被告は、少なくとも、作業に特に必要な保護具であるヘルメットや呼子を備え、着用させることによって、木の伐採作業の遂行に当たって生じる危険を防止すべき安全配慮義務を具体的に有していたといわざるを得ない

しかるに、被告は作業員全員についてヘルメットや呼子などを用意しておらず、そのため、ヘルメットを被らずに作業を行うことが常態化していることを容易に認識し得たにもかかわらず、何ら必要な指示、指導を行っていないというのであるから、被告には安全配慮義務違反があったと評価せざるを得ない

被告からは、原告が被告に対しヘルメットや呼子等の支給を求めていなかった過失があり、過失相殺がなされるべきとの主張がなされていました。

これについて、裁判所は、以下のとおり述べ、過失相殺を否定しました。

原告は、被告に対してヘルメットや呼子等の支給を求めることが望ましかったとはいえるものの、少なくとも、特に必要な保護具であるヘルメットや呼子などを用意し、安全を確保することが強く求められていたことからすると、この点につき、過失相殺を行うことが損害の公平な分担に適うとは言い難い

以上のとおり、同判決は、ヘルメットなどの保護具の支給を行わなかったことついて使用者の安全配慮義務違反を認め、過失相殺も認めませんでした。

保護具を支給することが使用者の義務である以上、その支給を求めなかったことが労働者の過失とされる余地は乏しいと考えられ、穏当な結論と思われます。

なお、同判決では、契約が労働契約かどうかも争われているところ、時間に対する対価として報酬が払われていること、作業場所・時間の拘束などを理由として、労働契約との認定がされているところです。

山割を適切にしなかったことを注意義務違反とした裁判例

鳥取地裁令和2年3月4日判決は、以下のように述べ、適切な山割をしなかったことをもって注意義務違反を認めています。

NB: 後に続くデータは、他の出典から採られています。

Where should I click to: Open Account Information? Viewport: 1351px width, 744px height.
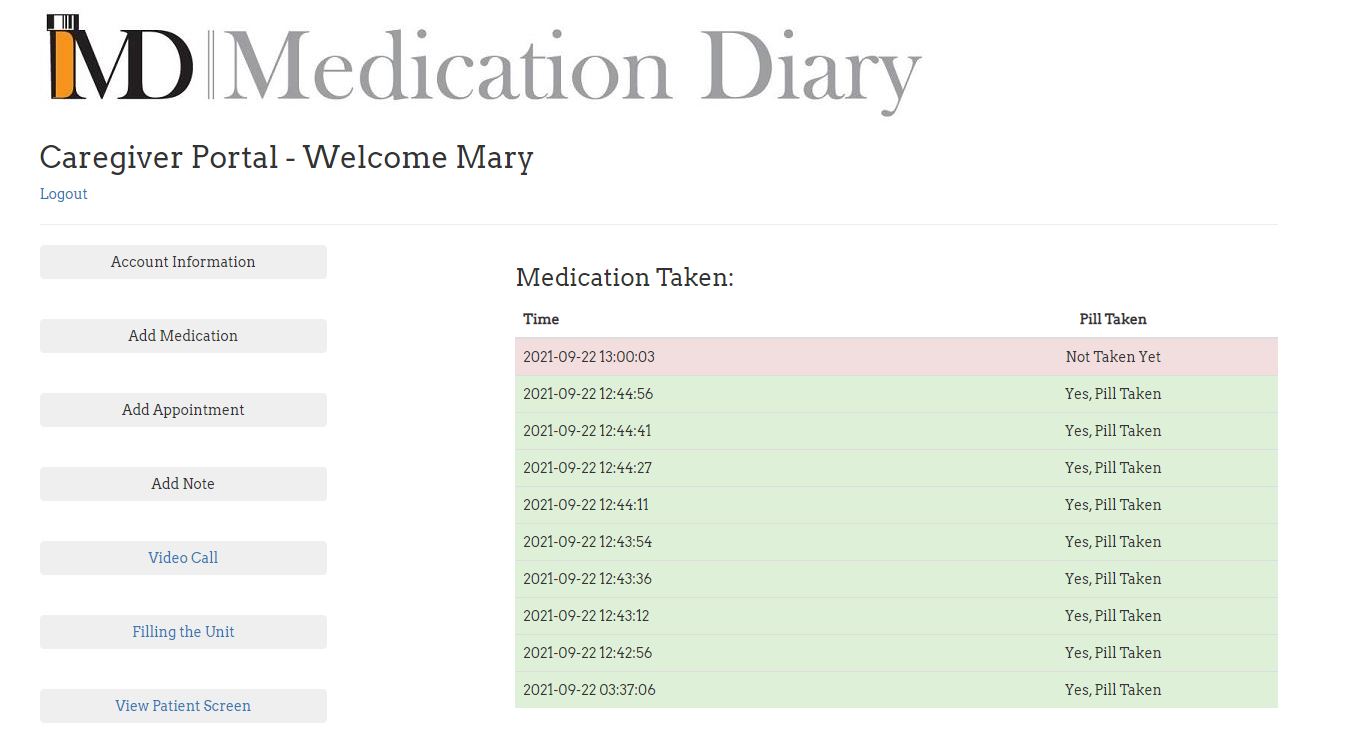point(183,262)
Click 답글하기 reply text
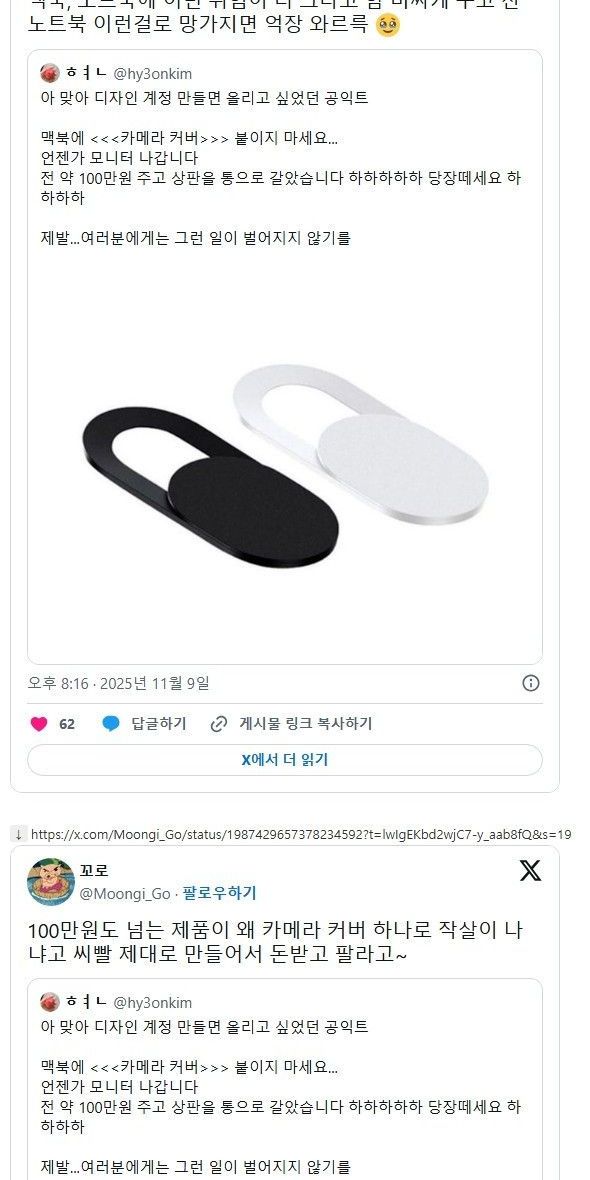Screen dimensions: 590x1180 coord(159,724)
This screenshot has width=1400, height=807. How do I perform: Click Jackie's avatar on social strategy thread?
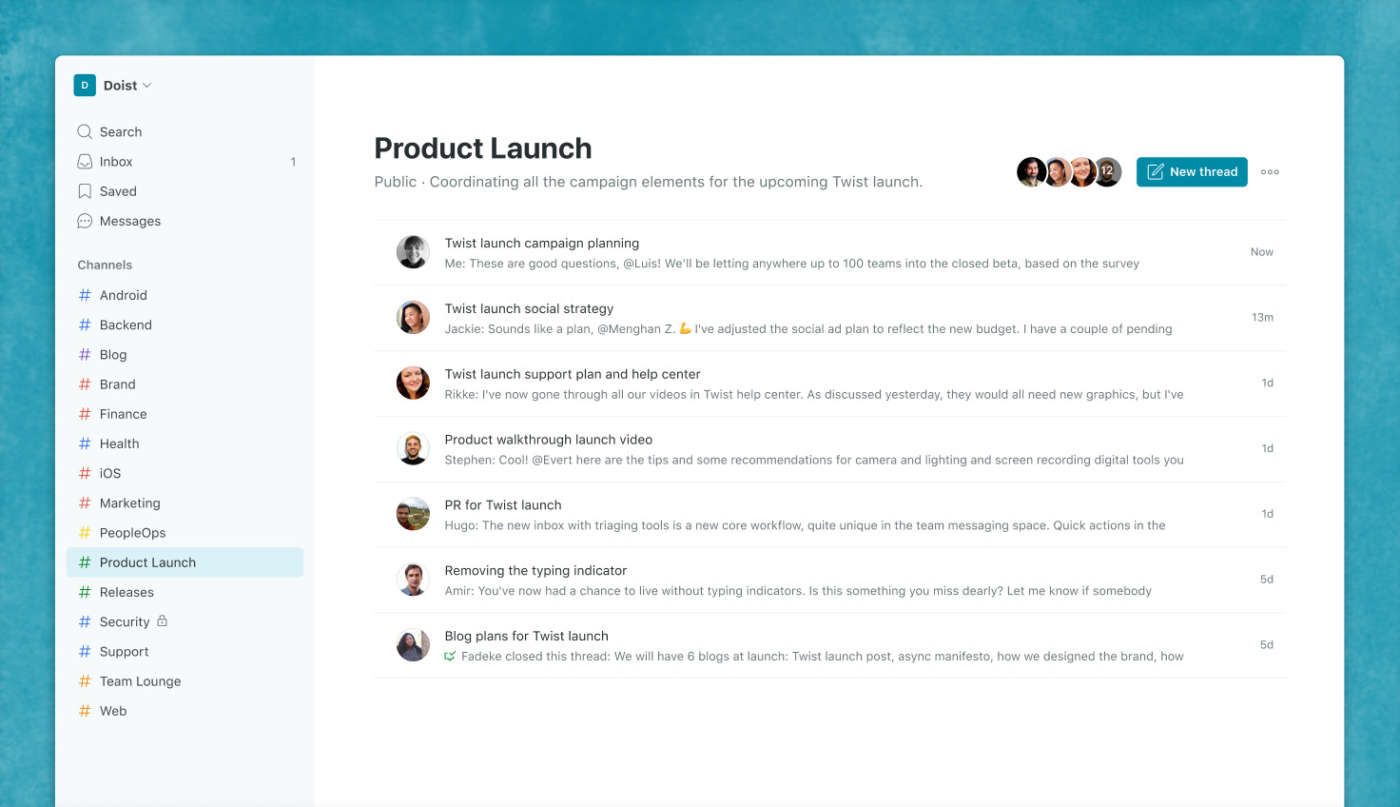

本件事故当時,狭い作業区域において,被告Y3・Y2,Aの3人が同時に伐木作業をしており,かつ,Aの林業経験は約2年,被告Y2及び被告Y3の林業経験は1年未満という熟練とはいいがたい作業員であったにもかかわらず,被告Y1が,適切な山割りを行わず,山割りを遵守するよう指示もしていなかったことは,これまでの事実からも明らかであり,山割りに関する措置を怠ったものとして,被告Y1には注意義務違反があったということができる

なお、同判決は、以下のとおり述べ、労働者側に35%の過失を認めています。

Aは,本件樹木の近くを通り,被告Y3・Y2が本件樹木を伐倒しようとしていること及び本件樹木のおおよその樹高を認識していたにもかかわらず,本件樹木から約27メートルという本件樹木の樹高よりも短い距離に存在し,立ち入ってはならない範囲に立ち入っていたというのであるから,Aには,その点について過失があったといわざるを得ない。そして,Aは,被告Y3・Y2が本件樹木を伐倒しようとしていることを認識していたのであり,どの範囲が危険区域かを理解し,その範囲外に出ることは容易であったということもできるから,その過失が軽いとはいえない。ただ,被告会社の代表者たる被告Y1が適切に山割りを行っていれば,経験が豊かとはいえない従業員3名による近接した伐倒作業が行われることはなかったのであるから,Aに重大な過失があるとまで評価するのは適切ではない。